**Exercise goal**
Write out the lines between the one containing "The height and width of the screenshot is (522, 609)." and the one containing "pyautogui.click(x=791, y=298)", inclusive, exactly as they appear in the records below.

(Records from a dataset)
·····
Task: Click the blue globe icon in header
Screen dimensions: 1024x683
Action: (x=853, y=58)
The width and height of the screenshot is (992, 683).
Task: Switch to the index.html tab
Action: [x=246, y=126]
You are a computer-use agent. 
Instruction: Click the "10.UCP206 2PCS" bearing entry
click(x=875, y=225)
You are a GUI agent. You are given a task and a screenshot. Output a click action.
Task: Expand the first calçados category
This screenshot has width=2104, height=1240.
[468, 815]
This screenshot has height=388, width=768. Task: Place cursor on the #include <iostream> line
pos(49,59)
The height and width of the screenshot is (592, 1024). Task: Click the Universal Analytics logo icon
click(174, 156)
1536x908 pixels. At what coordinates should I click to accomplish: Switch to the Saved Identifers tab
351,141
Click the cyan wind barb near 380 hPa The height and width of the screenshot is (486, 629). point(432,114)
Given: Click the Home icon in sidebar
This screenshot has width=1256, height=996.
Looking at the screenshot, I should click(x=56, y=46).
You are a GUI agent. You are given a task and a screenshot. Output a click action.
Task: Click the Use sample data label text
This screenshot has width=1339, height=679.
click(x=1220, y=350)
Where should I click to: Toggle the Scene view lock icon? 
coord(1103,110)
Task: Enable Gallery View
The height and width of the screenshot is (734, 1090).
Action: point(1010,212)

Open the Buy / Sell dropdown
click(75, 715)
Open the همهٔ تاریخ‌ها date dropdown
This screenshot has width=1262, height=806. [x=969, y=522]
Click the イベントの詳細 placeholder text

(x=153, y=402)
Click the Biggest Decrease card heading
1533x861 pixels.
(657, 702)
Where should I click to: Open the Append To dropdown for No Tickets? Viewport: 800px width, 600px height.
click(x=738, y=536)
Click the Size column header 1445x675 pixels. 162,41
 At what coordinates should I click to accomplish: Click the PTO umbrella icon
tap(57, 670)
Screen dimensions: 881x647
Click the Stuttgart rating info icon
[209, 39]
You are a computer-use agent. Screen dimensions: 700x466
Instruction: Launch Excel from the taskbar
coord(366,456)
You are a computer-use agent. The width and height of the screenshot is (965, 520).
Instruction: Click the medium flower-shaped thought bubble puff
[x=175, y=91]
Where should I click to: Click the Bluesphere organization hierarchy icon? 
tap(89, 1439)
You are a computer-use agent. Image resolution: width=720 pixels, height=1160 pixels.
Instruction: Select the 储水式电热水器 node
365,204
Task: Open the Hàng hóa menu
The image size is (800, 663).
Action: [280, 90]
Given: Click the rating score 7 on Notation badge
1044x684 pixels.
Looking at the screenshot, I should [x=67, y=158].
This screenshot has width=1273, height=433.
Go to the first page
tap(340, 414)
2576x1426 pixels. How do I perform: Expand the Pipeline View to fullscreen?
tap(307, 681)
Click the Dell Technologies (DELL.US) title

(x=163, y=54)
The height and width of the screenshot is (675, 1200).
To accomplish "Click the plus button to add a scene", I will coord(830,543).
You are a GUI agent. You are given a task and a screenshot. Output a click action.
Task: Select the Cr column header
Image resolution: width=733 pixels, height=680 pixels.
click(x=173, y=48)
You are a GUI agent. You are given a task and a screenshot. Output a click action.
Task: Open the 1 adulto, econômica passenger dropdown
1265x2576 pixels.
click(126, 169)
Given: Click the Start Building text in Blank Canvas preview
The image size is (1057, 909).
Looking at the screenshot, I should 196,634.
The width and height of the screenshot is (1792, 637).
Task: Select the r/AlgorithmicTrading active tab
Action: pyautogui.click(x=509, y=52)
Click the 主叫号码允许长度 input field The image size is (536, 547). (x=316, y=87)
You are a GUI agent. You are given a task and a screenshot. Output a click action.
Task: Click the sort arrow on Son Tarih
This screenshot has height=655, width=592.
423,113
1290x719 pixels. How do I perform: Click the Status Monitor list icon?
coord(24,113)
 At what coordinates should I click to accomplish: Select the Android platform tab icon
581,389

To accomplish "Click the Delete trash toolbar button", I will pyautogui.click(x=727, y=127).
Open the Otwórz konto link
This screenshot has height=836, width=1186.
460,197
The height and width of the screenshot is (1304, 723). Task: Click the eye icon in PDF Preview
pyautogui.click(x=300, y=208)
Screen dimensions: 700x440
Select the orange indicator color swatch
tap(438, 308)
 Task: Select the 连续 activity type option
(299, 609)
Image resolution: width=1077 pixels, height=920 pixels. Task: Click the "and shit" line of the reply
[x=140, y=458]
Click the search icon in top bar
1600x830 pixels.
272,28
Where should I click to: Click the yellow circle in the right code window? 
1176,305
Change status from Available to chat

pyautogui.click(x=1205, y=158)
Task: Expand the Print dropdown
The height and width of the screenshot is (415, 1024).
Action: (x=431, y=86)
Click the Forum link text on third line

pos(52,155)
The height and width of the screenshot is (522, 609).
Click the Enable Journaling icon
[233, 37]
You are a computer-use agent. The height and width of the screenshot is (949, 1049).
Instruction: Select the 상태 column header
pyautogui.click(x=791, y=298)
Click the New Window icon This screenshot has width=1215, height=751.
·····
**Written solution**
The height and width of the screenshot is (522, 609).
Click the Enable Journaling icon
[233, 37]
You are a computer-use agent. The height and width of the screenshot is (949, 1049).
Instruction: Select the 상태 column header
pyautogui.click(x=791, y=298)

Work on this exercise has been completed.